Jon realizó pinturas icónicas sobre vidrio y grandes platos de vidrio con intrincados y coloridos diseños de frutas o flores y figuras bizantinas. Bette Midler los coleccionaba. Algunos de los platos están expuestos, etéreamente iluminados desde atrás, en una vitrina en la sala de estar de Brito. Cuando Jon enfermó gravemente, ella fue a la galería de Nueva York y se llevó todo su trabajo a casa. “Llamé al dueño de la galería y le dije: ‘No vendas ni una pieza más’”, recuerda.

Brito ha convertido su casa en un museo de las obras de su familia. Las pinturas de Jon cubren las paredes de la sala de estar. Las llamativas piezas de joyería de Wil están expuestas en una mesa auxiliar. Una escultura de la hija de Brito (una máscara del rostro de Wil con astas) también decora la sala de estar, al igual que varias esculturas similares a las de Giacometti realizadas por su esposo, un abogado y hombre de negocios que se ganó brevemente la vida como artista cuando llegó aquí desde Cuba en 1961. Ahora vive en un asilo de ancianos, después de haber sufrido un ataque cardíaco y varios derrames cerebrales que, según Brito, fueron provocados por el dolor por la muerte de sus hijos.

Brito abre un segundo álbum de recortes, el de Jon, y hojea sus viejos boletines de notas, recortes sobre sus platos de las revistas Town and Country y New York, su currículum, su obituario. “Tenía todas estas cosas en una caja, una para cada uno de mis hijos”, dice. “Decidí poner las cosas en orden”. Brito ha documentado todo el trabajo de sus hijos en diapositivas de una manera que Pat Jones, del Estate Project, considera ejemplar. Organizar el trabajo ha sido una forma de mantener unida a su familia, dice Brito.

Un tercer álbum está lleno de artículos sobre el SIDA recortados de periódicos y revistas. Brito trabaja con grupos de apoyo para personas con SIDA y habla públicamente sobre su desgarradora experiencia cuando se le pregunta, con el fin de educar a otras familias que enfrentan la enfermedad.

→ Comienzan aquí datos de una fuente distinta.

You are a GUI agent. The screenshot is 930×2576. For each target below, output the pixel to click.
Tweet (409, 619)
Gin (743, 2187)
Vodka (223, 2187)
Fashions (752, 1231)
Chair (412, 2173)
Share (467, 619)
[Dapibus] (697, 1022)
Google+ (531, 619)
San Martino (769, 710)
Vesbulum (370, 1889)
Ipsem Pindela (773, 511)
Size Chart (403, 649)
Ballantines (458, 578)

Regularmente trabaja como voluntaria con pacientes de SIDA en el Mercy Hospital. “Ayudar ayuda”, dice Brito, aunque admite que no está realmente segura de cómo sobrevivió. “De repente, mi mundo se acabó”. Se encoge de hombros y fuerza una sonrisa. “Hablo de estas cosas, pero realmente no puedo creer que me hayan sucedido a mí”.

Su mayor consuelo es vivir entre las obras de sus hijos. Brito recorre con la mirada los cuadros de Jon en las paredes y los platos en la despensa. Sonríe mientras acaricia la pulsera de oro que Wil le regaló y lleva en la muñeca. «De esta manera sé que siempre estarán aquí conmigo».